Amandine Mengin kämpft nicht nur in der Loipe um Top-Ergebnisse, sondern auch gegen eine unheilbare Krankheit. Wie jetzt bekannt wurde, leidet die 21-jährige Junioren-Weltmeisterin seit Mai 2025 an einer unheilbaren Autoimmunerkrankung.
Bei der sogenannten Hashimoto-Thyreoiditis greift das Immunsystem die eigene Schilddrüse an. Die Krankheit gilt bis heute als unheilbar. Häufige Folgen sind Müdigkeit, Konzentrationsprobleme, Gewichtszunahme und ein deutlicher Leistungsabfall – gerade für Spitzensportler eine enorme Belastung.
"Als ich meine Blutuntersuchung machen ließ, stellten sie eine Schilddrüsenstörung mit alarmierenden Werten fest. Daraufhin unterzog ich mich einer Ultraschalluntersuchung der Schilddrüse, bei der diese Erkrankung diagnostiziert wurde“, sagte die 21-Jährige gegenüber dem "Nordic Magazine".

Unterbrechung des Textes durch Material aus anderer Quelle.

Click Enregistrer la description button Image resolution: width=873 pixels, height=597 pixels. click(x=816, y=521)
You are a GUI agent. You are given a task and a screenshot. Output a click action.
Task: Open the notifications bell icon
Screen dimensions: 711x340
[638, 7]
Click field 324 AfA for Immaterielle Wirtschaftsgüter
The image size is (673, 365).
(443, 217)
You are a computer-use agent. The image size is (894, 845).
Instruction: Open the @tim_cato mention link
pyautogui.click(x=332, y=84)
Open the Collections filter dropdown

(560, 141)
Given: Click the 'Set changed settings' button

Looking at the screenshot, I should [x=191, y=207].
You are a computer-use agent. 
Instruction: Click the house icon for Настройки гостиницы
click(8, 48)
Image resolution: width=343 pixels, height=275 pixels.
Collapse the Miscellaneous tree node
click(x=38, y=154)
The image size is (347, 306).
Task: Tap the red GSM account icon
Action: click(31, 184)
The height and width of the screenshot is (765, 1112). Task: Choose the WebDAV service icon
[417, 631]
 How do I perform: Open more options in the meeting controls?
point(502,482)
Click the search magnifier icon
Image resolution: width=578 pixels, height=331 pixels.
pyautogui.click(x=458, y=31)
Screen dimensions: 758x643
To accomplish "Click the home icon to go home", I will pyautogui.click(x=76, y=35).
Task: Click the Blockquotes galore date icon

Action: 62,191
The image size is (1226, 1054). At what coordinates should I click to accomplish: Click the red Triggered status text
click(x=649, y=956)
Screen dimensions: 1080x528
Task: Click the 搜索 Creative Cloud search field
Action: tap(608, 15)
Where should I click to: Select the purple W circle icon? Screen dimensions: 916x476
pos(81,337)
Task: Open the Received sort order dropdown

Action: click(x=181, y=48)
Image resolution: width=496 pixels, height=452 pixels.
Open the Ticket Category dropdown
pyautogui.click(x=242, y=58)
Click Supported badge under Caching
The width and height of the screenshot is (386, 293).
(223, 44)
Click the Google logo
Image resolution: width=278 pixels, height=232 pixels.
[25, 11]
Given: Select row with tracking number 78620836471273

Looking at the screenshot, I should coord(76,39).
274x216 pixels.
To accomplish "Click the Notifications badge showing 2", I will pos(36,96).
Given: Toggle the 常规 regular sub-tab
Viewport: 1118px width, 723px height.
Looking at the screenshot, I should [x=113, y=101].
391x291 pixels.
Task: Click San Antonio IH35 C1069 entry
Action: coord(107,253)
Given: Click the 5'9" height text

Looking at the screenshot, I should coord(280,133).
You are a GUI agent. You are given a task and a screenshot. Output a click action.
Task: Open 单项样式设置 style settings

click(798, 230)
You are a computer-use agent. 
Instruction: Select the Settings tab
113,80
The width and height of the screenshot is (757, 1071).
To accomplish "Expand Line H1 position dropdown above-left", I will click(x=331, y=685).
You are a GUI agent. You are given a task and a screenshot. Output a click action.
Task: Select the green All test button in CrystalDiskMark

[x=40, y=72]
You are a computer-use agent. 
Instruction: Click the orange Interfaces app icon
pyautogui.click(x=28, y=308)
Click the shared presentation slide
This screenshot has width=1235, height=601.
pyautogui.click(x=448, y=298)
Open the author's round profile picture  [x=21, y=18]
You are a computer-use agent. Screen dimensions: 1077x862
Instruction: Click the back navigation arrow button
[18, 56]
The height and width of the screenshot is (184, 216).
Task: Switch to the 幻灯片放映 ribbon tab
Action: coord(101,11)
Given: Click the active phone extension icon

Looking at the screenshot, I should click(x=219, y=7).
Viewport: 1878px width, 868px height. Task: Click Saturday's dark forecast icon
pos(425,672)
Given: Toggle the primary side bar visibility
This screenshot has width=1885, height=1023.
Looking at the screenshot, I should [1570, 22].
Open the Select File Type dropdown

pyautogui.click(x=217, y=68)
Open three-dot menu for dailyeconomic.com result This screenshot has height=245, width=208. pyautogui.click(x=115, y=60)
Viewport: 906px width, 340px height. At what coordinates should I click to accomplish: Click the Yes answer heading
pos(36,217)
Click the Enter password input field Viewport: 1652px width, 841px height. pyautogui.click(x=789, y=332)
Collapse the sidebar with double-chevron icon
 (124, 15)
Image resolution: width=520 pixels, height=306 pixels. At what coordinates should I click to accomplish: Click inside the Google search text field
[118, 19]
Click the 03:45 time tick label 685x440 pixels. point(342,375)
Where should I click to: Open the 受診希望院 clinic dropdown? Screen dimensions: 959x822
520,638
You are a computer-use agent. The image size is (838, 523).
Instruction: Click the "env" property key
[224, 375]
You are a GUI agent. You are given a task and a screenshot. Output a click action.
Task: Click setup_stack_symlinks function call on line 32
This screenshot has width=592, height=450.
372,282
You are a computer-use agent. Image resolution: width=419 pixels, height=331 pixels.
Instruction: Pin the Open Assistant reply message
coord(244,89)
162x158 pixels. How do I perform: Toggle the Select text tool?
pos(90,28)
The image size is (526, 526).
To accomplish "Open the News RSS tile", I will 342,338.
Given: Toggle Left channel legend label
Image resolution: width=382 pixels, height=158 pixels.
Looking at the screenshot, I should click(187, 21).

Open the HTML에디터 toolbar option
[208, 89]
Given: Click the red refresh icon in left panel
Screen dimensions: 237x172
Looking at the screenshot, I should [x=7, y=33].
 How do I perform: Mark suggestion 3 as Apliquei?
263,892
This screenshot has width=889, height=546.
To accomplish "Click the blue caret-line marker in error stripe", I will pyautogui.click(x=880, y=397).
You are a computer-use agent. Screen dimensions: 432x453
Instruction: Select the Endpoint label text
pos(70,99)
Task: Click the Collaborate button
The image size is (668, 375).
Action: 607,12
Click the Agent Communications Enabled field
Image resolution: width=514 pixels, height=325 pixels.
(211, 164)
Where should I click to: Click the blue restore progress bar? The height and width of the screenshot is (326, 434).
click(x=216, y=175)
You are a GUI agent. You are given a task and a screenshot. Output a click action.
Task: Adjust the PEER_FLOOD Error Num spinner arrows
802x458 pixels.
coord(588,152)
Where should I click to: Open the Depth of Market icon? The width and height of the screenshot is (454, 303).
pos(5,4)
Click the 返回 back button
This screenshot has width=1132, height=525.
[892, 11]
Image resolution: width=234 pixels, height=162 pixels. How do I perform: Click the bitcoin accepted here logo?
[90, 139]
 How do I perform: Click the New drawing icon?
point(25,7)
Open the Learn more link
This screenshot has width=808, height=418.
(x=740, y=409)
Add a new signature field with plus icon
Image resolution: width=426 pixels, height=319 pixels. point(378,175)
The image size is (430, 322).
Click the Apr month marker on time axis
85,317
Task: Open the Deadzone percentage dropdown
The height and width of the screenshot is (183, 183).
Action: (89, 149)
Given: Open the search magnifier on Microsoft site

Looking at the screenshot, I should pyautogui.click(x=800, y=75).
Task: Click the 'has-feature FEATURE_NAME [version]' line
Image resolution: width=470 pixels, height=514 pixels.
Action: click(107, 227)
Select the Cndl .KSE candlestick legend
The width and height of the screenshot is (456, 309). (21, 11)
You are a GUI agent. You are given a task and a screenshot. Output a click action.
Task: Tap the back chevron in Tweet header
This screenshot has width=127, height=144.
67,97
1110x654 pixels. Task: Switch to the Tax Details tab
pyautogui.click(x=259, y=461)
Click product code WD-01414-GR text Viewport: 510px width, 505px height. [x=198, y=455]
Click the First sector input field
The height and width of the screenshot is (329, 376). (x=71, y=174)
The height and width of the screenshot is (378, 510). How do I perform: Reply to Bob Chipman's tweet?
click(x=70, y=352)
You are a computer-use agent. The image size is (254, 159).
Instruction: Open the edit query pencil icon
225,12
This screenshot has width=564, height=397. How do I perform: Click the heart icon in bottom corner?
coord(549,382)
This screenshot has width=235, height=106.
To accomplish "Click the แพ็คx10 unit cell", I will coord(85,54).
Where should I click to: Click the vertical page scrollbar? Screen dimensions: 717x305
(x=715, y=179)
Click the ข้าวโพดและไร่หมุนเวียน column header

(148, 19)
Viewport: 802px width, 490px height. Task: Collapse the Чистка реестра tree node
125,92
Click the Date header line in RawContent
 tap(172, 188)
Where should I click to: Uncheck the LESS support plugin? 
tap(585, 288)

"Es ist schwer, von sich selbst zu sagen, dass man krank ist, wenn man es sich nicht ausgesucht hat", sagte Mengin offen über ihre Situation. Die Erkrankung ist von außen meist nicht sichtbar – genau das macht sie für viele Betroffene besonders schwierig.
Mengin musste nach der Diagnose ihren Alltag umstellen, passte ihre Ernährung an und setzte während der Saison auf glutenfreie Kost, um die Symptome besser in den Griff zu bekommen. Trotz der schweren Diagnose kämpfte sich die Französin in diesem Winter eindrucksvoll zurück. Nachdem sie medikamentös richtig eingestellt wurde, fand sie auch sportlich wieder zurück in Form.
Bei den Junioren-Weltmeisterschaften holte sie 2025 in der Staffel Gold und im Einzel-Bewerb Silber. Auch bei der EM überzeugte die 21-Jährige – dazu qualifizierte sie sich für die Weltcup-Rennen in Östersund, wo sie zweimal in die Top 30 lief.